A video by Adam Choit has been making the round on the Internet this week making the case for a crosswalk installation somewhere between Gardner and Pointsettia Streets on Sunset Boulevard. There is no crosswalk between the two named streets on Sunset, creating well over a quarter of a mile of five lane road with no space set aside for pedestrian travel.

Viewing the video made Deborah Murphy's blood boil.  Murphy is the founder of Los Angeles Walks and the long-serving chair of the city's pedestrian advisory committee.

" If streets only serve one function, to move vehicles, then we have wasted our money on investing in 6000 miles of single-purpose concrete and asphalt, when we could be investing in streets for people,"  she writes.  "Isn't it ironic that one week we are cheering the success of a tiny piece of paradise at Sunset Blvd. and Griffith Park Blvd., the Sunset Triangle, yet only 5 miles west on Sunset Blvd and Gardner Street, people can't even cross the street without taking their lives in their hands."

Choit's video is mostly interviews with people walking the street with clips of people taking their lives into their own hands attempting to cross the street. Most annoyingly, when he contacted the Department of Transportation he received a letter outlining why they wouldn't consider a crosswalk anywhere in this three tenths of a mile stretch. In short, budget cuts, a lack of fatalities and crosswalks don't really make the street safer anyway.

Observations of pedestrian behavior and safety studies in cities throughout the world have produced evidence that suggests that pedestrians are more cautious when crossing at locations where crosswalks have not been painted.  This extra caution is more effective in reducing the accident potential than marked lines and signs which offer no real protection from an oncoming vehicle.  Therefor, in the interest in overall pedestrian safety, a marked crosswalk, as requested, is not approved at this time.

The letter from LADOT is dated 2010 and attitudes have changed at the Department in the last two years.  However, the argument that crosswalks are dangerous is one we've heard before and originates from a widely debunked report that was written forty years ago.  It's past time to put that argument to rest.

In 1972, a traffic engineer named Bruce Herms noted that there was a higher rate of pedestrian crashes at marked crosswalks in his study area than unmarked crosswalks.  In California, and many other states, people can legally cross the street at any intersection regardless of whether there is paint on the ground.  Herns goes on to assume that the difference in crash rates is related primarily to the existence of the crosswalk.   He does this without providing any other evidence or an examination of other factors at these intersections.

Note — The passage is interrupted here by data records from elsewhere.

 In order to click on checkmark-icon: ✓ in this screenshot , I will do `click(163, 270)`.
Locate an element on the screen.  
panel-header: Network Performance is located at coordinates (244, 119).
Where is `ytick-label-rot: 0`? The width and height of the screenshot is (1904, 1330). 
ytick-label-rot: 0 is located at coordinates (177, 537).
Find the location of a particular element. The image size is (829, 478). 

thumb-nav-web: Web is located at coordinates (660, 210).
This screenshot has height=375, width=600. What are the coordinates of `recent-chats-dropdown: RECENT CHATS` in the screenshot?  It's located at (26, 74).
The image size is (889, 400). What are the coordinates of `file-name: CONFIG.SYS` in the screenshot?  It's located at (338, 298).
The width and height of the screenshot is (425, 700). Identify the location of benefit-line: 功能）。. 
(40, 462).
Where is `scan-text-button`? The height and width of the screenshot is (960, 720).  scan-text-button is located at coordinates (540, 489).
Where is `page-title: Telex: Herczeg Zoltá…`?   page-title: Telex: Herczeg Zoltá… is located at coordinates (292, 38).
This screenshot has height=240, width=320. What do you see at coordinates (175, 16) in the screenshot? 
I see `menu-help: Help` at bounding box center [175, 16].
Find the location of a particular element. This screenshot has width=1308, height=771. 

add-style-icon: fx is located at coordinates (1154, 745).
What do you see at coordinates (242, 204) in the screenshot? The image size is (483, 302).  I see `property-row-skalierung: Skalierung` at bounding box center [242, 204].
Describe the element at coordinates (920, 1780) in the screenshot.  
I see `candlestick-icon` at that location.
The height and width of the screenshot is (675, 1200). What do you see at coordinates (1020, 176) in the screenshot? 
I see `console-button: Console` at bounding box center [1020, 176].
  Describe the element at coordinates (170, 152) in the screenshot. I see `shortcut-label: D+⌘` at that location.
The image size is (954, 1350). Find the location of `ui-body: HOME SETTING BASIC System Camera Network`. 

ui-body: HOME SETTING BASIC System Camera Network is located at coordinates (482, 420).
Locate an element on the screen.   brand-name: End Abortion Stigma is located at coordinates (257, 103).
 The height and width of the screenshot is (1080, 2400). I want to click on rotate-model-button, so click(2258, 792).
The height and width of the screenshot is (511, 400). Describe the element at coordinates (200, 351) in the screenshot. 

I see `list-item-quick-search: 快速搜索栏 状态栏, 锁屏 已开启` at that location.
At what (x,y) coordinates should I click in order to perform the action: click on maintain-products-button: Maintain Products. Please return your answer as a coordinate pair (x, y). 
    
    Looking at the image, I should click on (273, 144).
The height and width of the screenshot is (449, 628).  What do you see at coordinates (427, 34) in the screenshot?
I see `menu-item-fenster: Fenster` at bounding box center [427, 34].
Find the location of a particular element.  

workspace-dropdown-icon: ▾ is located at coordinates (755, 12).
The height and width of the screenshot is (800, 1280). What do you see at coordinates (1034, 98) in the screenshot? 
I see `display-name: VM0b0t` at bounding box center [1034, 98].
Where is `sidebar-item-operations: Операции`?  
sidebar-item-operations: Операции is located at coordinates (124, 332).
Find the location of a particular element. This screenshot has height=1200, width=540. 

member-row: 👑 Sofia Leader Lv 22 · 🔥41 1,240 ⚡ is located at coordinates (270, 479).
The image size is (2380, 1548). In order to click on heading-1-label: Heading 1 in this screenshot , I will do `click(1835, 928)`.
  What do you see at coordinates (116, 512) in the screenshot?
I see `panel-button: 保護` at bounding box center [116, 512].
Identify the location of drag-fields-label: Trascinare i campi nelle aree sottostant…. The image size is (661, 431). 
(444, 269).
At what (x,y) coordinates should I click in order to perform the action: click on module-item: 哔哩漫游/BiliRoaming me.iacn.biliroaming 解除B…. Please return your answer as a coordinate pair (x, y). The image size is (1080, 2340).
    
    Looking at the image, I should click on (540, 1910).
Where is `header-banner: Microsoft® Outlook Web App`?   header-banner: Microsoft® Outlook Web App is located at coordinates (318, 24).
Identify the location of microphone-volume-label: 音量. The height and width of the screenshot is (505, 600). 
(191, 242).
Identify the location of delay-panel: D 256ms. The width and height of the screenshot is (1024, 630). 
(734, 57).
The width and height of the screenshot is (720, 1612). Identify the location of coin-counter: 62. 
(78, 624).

Instead, Herns believes that the crosswalks create a "false sense of security."  This statement about the "false sense of security" has appeared in many a rejected plea for a crosswalk, not just in Los Angeles, but throughout the country.  LAPD likes to toss around this term when blaming the victims in a traffic crash.  So do former assistant general managers at LADOT who authored their own report using the same methodology and came to the same conclusions as Herms in 1999.

One of the best rebuttals of Herms' thesis, the one grabbed by traffic officials throughout the country, was written as part of an undergraduate thesis and published by America Walks last month.  It's a good read, and worth remembering the next time a city official tries to claim that crosswalks make streets dangerous.

But crosswalks don't just make streets safer.  They also make streets better, especially in a city where being outside should be second nature because of the sunny weather.

"If we are to experience the City of Los Angeles as a place for living – a place for all of us to come together and have fun, a place for colleagues to go to lunch together, for families to join together for special celebrations, for businesses to succeed with vibrant activity along their shop windows, for neighborhoods to connect and for many other activities to take place. our streets need to become the lifeblood of our community.  To do that, they need to be places where people feel safe and are safe." Murphy concludes.